Although many studies of EGR model and characterization have been done and the results show that the application of EGR has potentially increased gas production and CO2 storage, however, EGR has not been applied in the field. Currently, there are only a few natural decline gas reservoirs that utilized EGR due to many considerations, for example, in Budafa Szinfeletti Field, Hungary (Beggs and Brill 1973). There are several aspects to take in consideration starting from the technical side to the economic aspect. From a technical point of view, excessive mixing of CO2 and CH4 will cause CO2 breakthrough. CO2 breakthrough is a condition when CO2 is brought to the production well. This condition will cause a decrease in natural gas production so that the EGR and carbon sequestration processes cannot be optimized (Srichai 2006). However, this can be overcome by utilizing a much larger ratio of CO2 density compared to CH4 (Wang and Economodies 2009). It can be performed by selecting the appropriate reservoir and injecting CO2 at the deepest point of the reservoir (Srichai 2006). While in economic aspects, large enough costs are needed to use EGR technology starting from the cost of procuring CO2, transportation to operational costs. The operational cost of CO2 injection depends on the pressure and flow rate requirements so that the injected CO2 meets the reservoir criteria. If the pressure and CO2 flow rate are excessive, it will increase operating costs, whereas if less, the natural gas produced and CO2 storage are less than optimal; hence, the optimization of operating condition is needed.
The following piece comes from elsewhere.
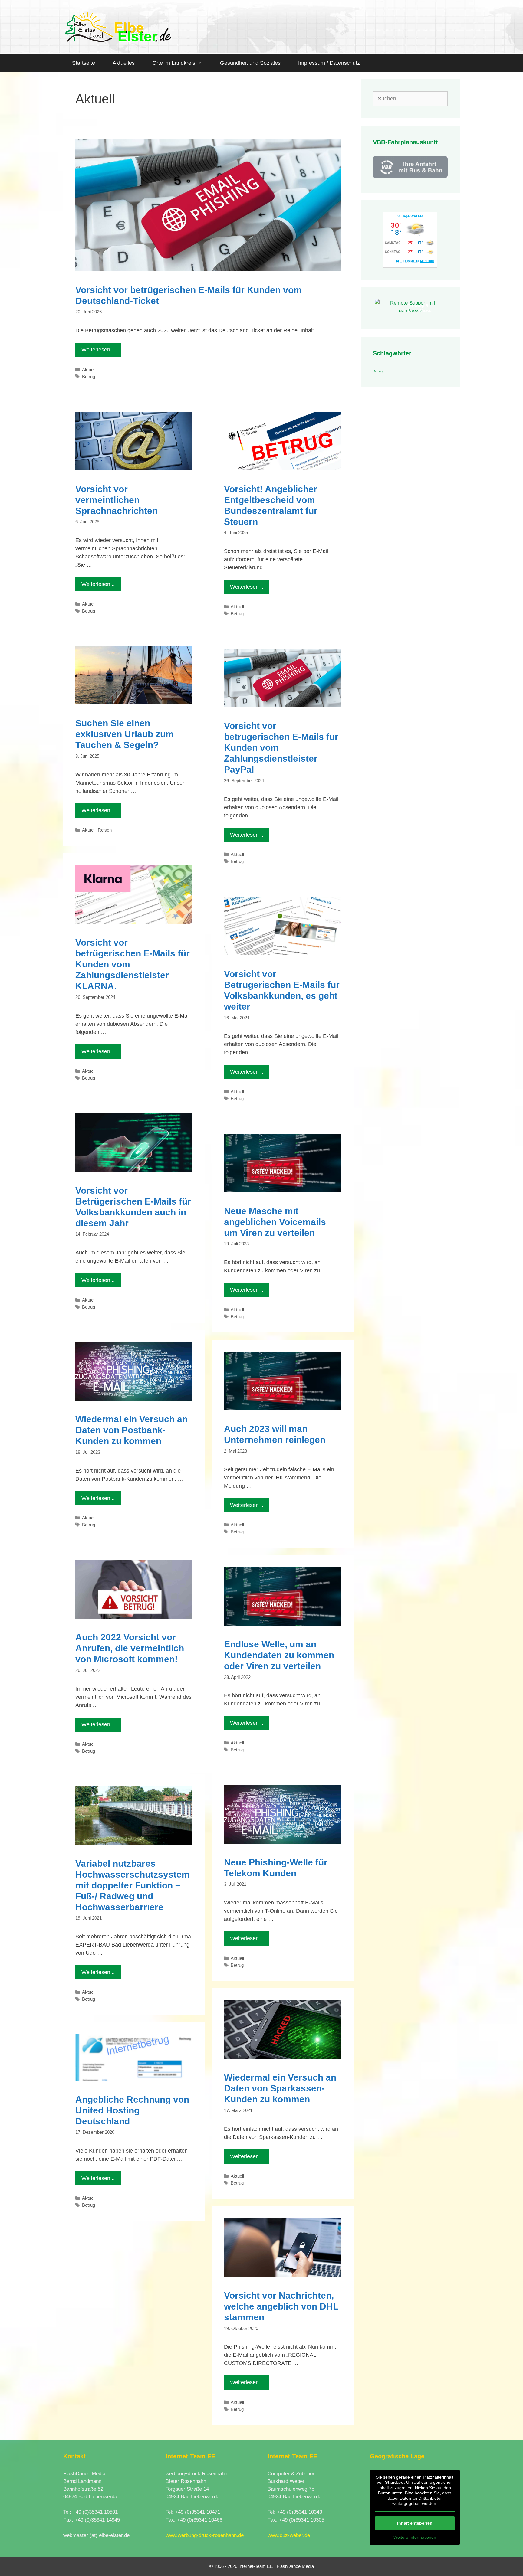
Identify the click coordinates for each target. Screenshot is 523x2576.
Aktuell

In this study, optimization of CO2 EGR and carbon sequestration was carried out by optimizing the injection operation conditions and considering costs. Optimized variables include flow rate, temperature and CO2 pressure that are injected into the natural gas reservoir through injection wells. The aim of this study is optimizing the operating conditions to minimize EGR production costs and finally generate maximum profit from natural gas production and CO2 storage.

Approach/methodology

Determination of operating condition range of CO2 EGR and reservoir formation properties

The case study for operation condition of CO2 EGR and carbon sequestration in this research uses the data from Morrow County, Ohio, USA (Fukai and Mishra 2016). Pressure, temperature and mass flow rate injection conditions are 7.38 MPa, 31 °C and 0.30443 kg/s, respectively, while the natural gas reservoir condition used as case study in this research is based on field condition data of Cooperstown, Venango, and Crawford County Gas Field, Pennsylvania, USA, from the U.S. Geological Survey. From these data, it is known that reservoir has grimsby rock formation type with porosity of 10.35% and at depth 1706 m below ground level. The reservoir has permeability of 27.1 mD and water saturation value of 12%. The reservoir pressure and temperature conditions were 13.51 MPa and 48.33 °C, respectively (Castle and Brynes 2005). In this research, reservoir is assumed in the cylindrical shape and isolated along the length of 100 m of the reservoir (from injection well to production well).

The natural gas composition used is based on the conditions of the natural gas content of the Brown gas well located in the state of Pennsylvania where it has the same geological formation, porosity, and depth characteristics with the Cooperstown gas field. The data obtained from the U.S. Geological Survey state that the reservoir contains natural gas with condensate gas (Burruss and Ryder 2014) (Table 1).
Table 1

Natural gas composition

Compounds

Compounds formula

mol

%mol

Mr

Methane

CH4

94.36

0.9436

16.043

Ethane

C2H6

2.37

0.0237

30.07

Propane

C3H8

0.15

0.0015

44.097

Iso-butane

C4H10

0.017

0.00017

58.124

N-Butane

C4H10

0.022

0.00022

58.124

Iso-pentane

C5H12

0.009

0.00009

72.151

Hexane+

C6H14

0.015

0.00015

86.178

Helium

He

0.087

0.00087

4.003

Hydrogen

H2

0.01

0.0001

2.016

Nitrogen

N2

2.92

0.0292

28.014

Carbon dioxide

CO2

0.04

0.0004

44.009

Pressure and Temperature Gradient Model of CO2 EGR and Carbon Sequestration

Injected CO2 will encounter changes in temperature and pressure. Thus, it is necessary to derive the empirical equations to know the changes and impact through the fluid. In this research, Beggs–Brill equation is used to model pressure drop in injection well and production well, whereas Darcy equation is used to model pressure drop in reservoir. Temperature gradient for each part is modeled using mass and energy balances equations. The fluid properties were predicted using Peng–Robinson vapor–liquid equilibrium under commercial software HYSYS. (Banete 2014; Beggs and Brill 1973; Srichai 2006). Validation of the model is performed by comparing the model results with simulation results using PIPESIM software for injection well and production well and COMSOL Multiphysics for reservoir.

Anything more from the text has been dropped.